I guess I do have a trick knee when it comes to rad onc (not to mention sarcastic posting style) but there is so much negativity and ignorance out there about the field, it becomes quite frustrating. So many people shrink back in horror and look at me like I'm crazy when they hear what I want to do with the rest of my life. If I really was planning on running a chamber of horrors, it would be one thing, but radiation is well known to be a safe and effective treatment for cancer! modern radiation techniques revolutionized breast and prostate cancer treatment, can sterilize tumor beds postop, palliate bone mets, not to mention ... ok, I will get off the soapbox again. sorry.

For the purposes of full disclosure I am a fourth year applying for a rad onc spot this year. I have done a few electives and I worked in radiation oncology clinical research for a year (and worked on research throughout med school) so I do have experience with the patients and the overwhelming majority do quite well in terms of side effects and many become long term survivors of their disease. Whatever happened in the OP's experience, I feel bad, but a good radiation oncologist will back off when the side effects get too bad, and side effects don't mean the whole field should be written off. My mom got heparin induced thrombocytopenia post-MI, but I don't go around hating on Cardiology.

By the way neutropeniaboy, I'm actually a she. What made you think I was a boy?
 
Strange...but whenever I meet a resident/attending in rad onc, the first thought that comes to mind is, "wow, this person must have rocked Step 1." 🙂

It is truly a noble, compassionate profession.
 
Blade28 said:
Strange...but whenever I meet a resident/attending in rad onc, the first thought that comes to mind is, "wow, this person must have rocked Step 1." 🙂

It is truly a noble, compassionate profession.

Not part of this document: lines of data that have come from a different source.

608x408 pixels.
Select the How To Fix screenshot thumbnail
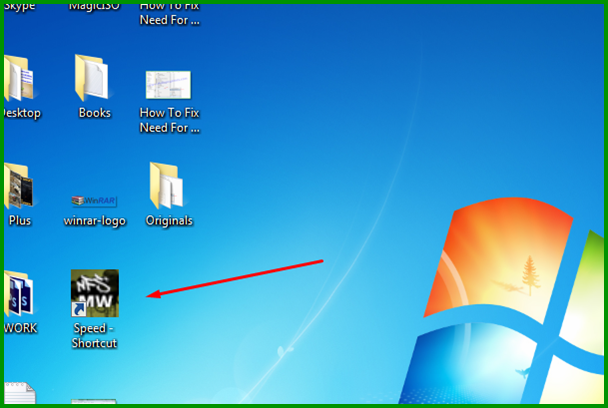[x=168, y=84]
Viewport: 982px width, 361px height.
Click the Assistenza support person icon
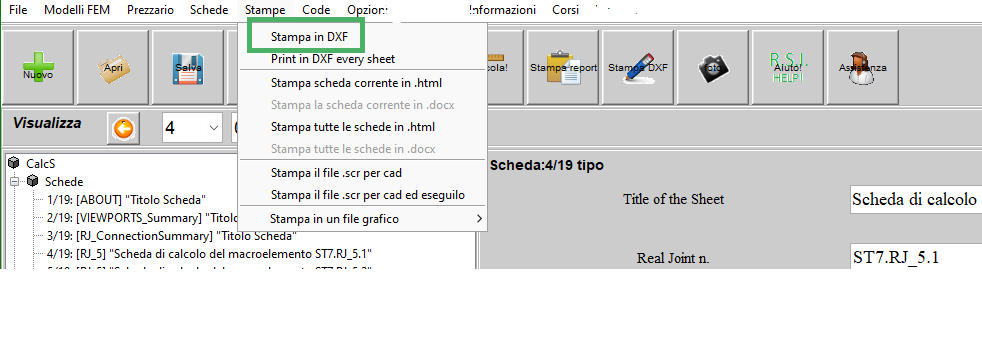coord(863,67)
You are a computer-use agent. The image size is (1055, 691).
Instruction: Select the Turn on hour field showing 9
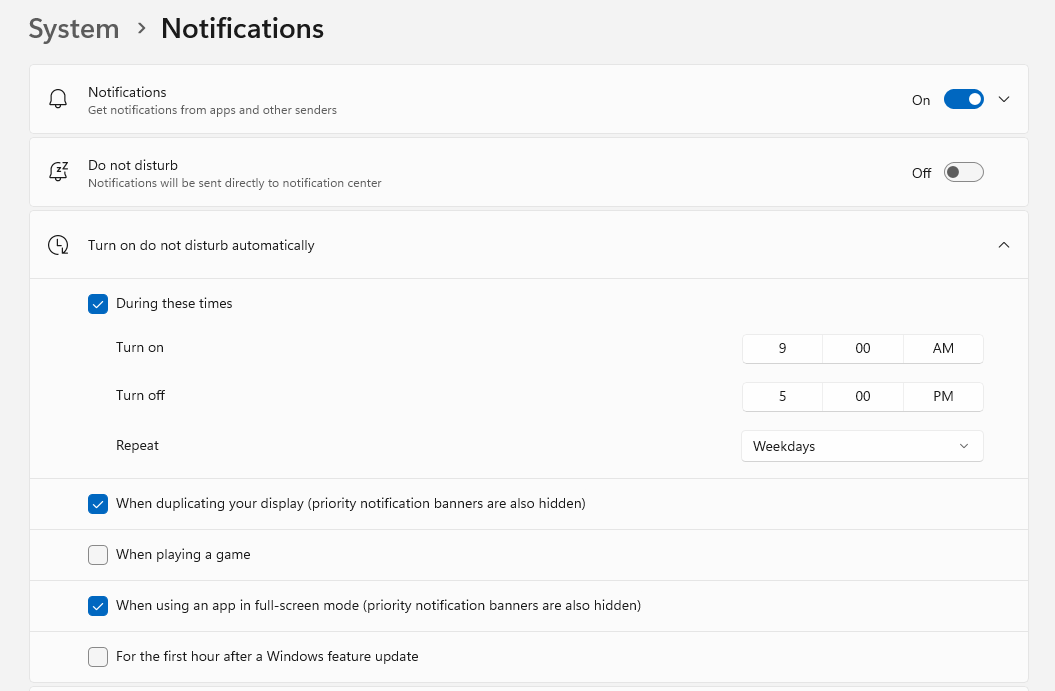pyautogui.click(x=783, y=349)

O wow--is it that competetive? As compet. as ortho/rads/ent/uro?
 
pikachu said:
By the way neutropeniaboy, I'm actually a she. What made you think I was a boy?

My apologies.

...a combination of old world sexism (probably) and my general disdain for writing "he/she" or doing any amount of background investigation before I open my fat mouth...
 
I would have guessed female based on "pikachu," but then again, I'd just be guessing too. 🙂

HiddenTruth said:
O wow--is it that competetive? As compet. as ortho/rads/ent/uro?

Hmmm...good question. I usually put derm first, then rad onc, ENT, plastics, rads, etc. all lumped together.
 
Some more personal anecdotal idiocy sure to undermine my credibility:

All rad onc residents are hot females.

Seriously, in the brief span of my medical career it seems like 90% of the rad onc residents I meet are f***in' beautiful women. (n~7)

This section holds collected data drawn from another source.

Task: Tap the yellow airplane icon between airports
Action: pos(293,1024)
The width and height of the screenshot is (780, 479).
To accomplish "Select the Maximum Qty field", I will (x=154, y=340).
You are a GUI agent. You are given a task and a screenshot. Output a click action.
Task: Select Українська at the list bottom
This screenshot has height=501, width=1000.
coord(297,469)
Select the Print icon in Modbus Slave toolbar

Derm chicks come in a close second.
 
Celiac Plexus said:
Derm chicks come in a close second.

That's funny. I used to say it was that way about peds, but I have to agree with the derm thing.
 
neutropeniaboy said:
That's funny. I used to say it was that way about peds, but I have to agree with the derm thing.

thing is that with derm, they all look good. in peds, it's really hit-or-miss. 😉
 
This thread is, if nothing else, great comedy. How in the hell did ESPN manage to get banned inside his first 10 posts? :laugh: :laugh: :laugh:



--Funkless
 
funkless said:
This thread is, if nothing else, great comedy. How in the hell did ESPN manage to get banned inside his first 10 posts? :laugh: :laugh: :laugh:



--Funkless

Dunno.

I bet he unleashed it within a PM he sent. Maybe he imploded with frustration.
 
It's too bad when you get people all fired up about something they don't know a whole lot about. Rad-Onc is starting to offer some real possibilities in the head & neck cancer area. Once IMRT gets more established in the head and neck oncology arena, I think it is going to be a great boon to patients. A friend of mine was showing me some pretty impressive study (to me at least) data from UCSF the other day regarding IMRT vs. glossectomy on morbidity/survival rates fro primary tumor treatment. We're talking about equivalent outcomes with minimal xerostomia/odynophagia/mucosal irritation. Prejudices die hard, I guess.
 
neutropeniaboy said:
Dunno.

I bet he unleashed it within a PM he sent. Maybe he imploded with frustration.
Probably he's throwing instruments all over the Gross Lab in a fit of rage.